-------- Document segment

Persistent VMDK files cause datastore exhaustion in Kubernetes environments using VMware CSI
search cancel

Persistent VMDK files cause datastore exhaustion in Kubernetes environments using VMware CSI

book

Article ID: 434710

calendar_today

Updated On:

Products

VMware vSphere Kubernetes Service

Issue/Introduction

In environments using third-party Kubernetes distributions (such as RKE2 or OpenShift) with the VMware Cloud Foundation (VCF) CSI driver, datastore exhaustion occurs due to persistent VMDK files. This occurs as a result of the expected behavior when the VolumeSnapshotContent or PersistentVolume deletion policy is set to Retain. Under this policy, underlying storage artifacts remain on the datastore after the corresponding Kubernetes objects are deleted. Symptoms include high datastore usage and a discrepancy between the number of files in the fcd folder and active PVs in the cluster.

Environment

vSphere 8.x

RKE2, OpenShift, or other Kubernetes distributions with VMware CSI driver.

Cause

The Kubernetes deletionPolicy is set to Retain (often by third-party backup software), which instructs the vSphere CSI driver to preserve the VMDK/FCD even after the Kubernetes object is removed.

Resolution

Note: You can check the volume handle and name using the vSphere interface. The following steps are for bulk operations.

  1. Identify Active Kubernetes Volumes: Export the list of current volume handles from the Kubernetes cluster to a text file:

    kubectl describe pv > pv-list.txt

  2. Query vCenter Database (VCDB) for Registered Volumes: Log in to the vCenter Server Appliance (VCSA) via SSH and query the Cloud Native Storage (CNS) table to list all registered volumes on the affected datastore:
    (Note: Replace <DATASTORE_ID> with the actual datastore URL, e.g., ds:///vmfs/volumes/uuid/)

    • Access vCenter postgres:
      /opt/vmware/vpostgres/current/bin/psql -d VCDB -U postgres
    • Query for vCenter DB information:
      SELECT volume_id, volume_name, disk_path FROM cns.volume_info WHERE datastore = '<DATASTORE_ID>';

       

  3. Cross-Reference Data:
    • Retain: If a volume_id or volume_name (PV name) from the SQL output exists in the pv-list.txt, the disk is in use.
    • Unlinked: If the volume is present in the VCDB/Datastore but not found in pv-list.txt, it is no longer associated with a Kubernetes object and is a candidate for manual removal.

    • Using govc:

      1. Download the govc binary from the official GitHub releases page.

      2. govc disk.rm <disk_id> (where <disk_id> corresponds to the volume_id from vCenter Postgres).

    • Using MOB:

      1. Navigate to https://<vcenter-fqdn>/mob/?moid=vCenterVStorageObjectManager.

      2. Click DeleteVStorageObject_Task.

      3. Enter the volume_id and the datastore Managed Object Reference (MoRef).

      4. Click Invoke Method.

  4. Verify Deletion:

    • Once complete, the VMDK will be permanently removed from the fcd directory on the datastore.

Additional Information

https://kubernetes.io/docs/concepts/storage/volume-snapshots/

"Deletion is triggered by deleting the VolumeSnapshot object, and the DeletionPolicy will be followed. If the DeletionPolicy is Delete, then the underlying storage snapshot will be deleted along with the VolumeSnapshotContent object. If the DeletionPolicy is Retain, then both the underlying snapshot and VolumeSnapshotContent remain."

----------------
-------- Stored data

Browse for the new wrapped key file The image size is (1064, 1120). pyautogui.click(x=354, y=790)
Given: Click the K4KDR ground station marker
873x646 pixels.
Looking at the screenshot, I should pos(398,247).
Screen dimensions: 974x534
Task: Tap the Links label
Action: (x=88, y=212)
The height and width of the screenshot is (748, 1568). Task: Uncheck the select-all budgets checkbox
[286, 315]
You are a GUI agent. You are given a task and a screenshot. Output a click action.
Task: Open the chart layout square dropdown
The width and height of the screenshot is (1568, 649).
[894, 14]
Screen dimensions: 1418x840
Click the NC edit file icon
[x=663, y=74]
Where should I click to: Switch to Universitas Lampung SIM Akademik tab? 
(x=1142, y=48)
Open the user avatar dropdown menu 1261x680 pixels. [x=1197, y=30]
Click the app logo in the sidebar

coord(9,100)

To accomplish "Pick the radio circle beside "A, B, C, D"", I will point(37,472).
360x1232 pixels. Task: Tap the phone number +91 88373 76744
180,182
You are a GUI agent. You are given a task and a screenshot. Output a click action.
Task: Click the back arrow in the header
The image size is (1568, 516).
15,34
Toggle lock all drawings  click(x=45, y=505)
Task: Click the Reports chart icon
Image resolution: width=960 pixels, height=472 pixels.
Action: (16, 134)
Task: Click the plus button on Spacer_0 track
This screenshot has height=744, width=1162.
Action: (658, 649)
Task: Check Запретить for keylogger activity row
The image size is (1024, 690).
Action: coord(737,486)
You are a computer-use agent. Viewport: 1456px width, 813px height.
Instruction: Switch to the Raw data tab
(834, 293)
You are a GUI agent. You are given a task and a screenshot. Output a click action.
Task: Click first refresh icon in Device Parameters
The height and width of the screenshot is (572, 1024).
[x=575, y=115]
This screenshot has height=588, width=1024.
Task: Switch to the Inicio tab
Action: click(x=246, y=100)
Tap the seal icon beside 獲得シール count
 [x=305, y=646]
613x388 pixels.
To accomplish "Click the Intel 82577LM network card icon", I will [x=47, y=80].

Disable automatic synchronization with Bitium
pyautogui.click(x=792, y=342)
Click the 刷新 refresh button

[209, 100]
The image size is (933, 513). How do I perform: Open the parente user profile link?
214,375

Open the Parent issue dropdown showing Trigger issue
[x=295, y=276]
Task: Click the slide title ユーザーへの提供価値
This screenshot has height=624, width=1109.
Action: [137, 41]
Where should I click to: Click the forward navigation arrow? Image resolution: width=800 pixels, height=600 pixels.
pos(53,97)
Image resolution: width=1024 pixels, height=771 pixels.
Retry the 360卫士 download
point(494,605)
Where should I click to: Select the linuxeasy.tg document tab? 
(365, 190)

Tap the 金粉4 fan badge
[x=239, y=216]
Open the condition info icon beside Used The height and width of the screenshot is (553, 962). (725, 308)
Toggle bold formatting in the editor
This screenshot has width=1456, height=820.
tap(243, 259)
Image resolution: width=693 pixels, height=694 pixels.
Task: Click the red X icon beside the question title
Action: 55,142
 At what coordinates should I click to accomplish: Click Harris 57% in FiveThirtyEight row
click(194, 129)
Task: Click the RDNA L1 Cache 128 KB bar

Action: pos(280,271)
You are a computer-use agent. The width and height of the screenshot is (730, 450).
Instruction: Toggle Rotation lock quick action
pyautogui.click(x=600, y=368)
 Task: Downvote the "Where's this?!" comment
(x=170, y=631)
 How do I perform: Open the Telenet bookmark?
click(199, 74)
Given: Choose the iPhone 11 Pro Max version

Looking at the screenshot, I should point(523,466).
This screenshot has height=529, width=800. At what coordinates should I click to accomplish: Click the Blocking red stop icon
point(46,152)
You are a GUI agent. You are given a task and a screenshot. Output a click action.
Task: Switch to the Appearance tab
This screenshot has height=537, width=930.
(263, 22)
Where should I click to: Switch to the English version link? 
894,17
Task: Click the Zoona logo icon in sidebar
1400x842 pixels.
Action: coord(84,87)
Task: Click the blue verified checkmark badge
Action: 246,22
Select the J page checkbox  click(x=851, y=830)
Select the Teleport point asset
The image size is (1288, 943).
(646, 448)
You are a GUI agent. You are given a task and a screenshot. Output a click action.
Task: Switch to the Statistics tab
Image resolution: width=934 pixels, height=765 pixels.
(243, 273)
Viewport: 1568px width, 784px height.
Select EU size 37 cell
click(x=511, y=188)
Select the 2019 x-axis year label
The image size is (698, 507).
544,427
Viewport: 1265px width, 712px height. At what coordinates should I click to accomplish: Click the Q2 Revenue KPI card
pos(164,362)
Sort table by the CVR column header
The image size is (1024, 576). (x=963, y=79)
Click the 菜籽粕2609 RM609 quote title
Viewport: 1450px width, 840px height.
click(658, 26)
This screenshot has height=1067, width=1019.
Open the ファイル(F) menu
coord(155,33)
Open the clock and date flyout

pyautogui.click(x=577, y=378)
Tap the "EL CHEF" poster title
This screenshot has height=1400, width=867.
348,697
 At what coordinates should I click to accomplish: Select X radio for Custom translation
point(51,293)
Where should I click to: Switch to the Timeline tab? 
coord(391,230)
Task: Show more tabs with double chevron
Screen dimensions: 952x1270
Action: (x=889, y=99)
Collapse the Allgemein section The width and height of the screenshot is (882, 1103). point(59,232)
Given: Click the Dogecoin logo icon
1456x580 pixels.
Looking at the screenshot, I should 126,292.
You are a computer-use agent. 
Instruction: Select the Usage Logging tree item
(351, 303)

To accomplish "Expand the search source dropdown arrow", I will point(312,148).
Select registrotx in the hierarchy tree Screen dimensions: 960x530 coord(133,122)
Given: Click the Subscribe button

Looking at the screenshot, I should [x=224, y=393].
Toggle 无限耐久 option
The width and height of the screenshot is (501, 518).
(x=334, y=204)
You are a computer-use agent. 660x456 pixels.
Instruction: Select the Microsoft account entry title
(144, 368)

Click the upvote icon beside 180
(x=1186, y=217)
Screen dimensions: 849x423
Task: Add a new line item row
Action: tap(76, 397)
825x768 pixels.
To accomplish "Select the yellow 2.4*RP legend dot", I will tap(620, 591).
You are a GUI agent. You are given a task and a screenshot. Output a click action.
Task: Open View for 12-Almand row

----------------

## Using the information
• A. From the VMware CSI datastore article above, copy the passage from "2. govc disk.rm" up to and including "Click Invoke Method.".
• B. In the VMware CSI datastore article above, what is often responsible for setting the Kubernetes deletionPolicy to Retain?

## Expected responses
• A.
2. govc disk.rm <disk_id> (where <disk_id> corresponds to the volume_id from vCenter Postgres).

    • Using MOB:

      1. Navigate to https://<vcenter-fqdn>/mob/?moid=vCenterVStorageObjectManager.

      2. Click DeleteVStorageObject_Task.

      3. Enter the volume_id and the datastore Managed Object Reference (MoRef).

      4. Click Invoke Method.

• B. Third-party backup software.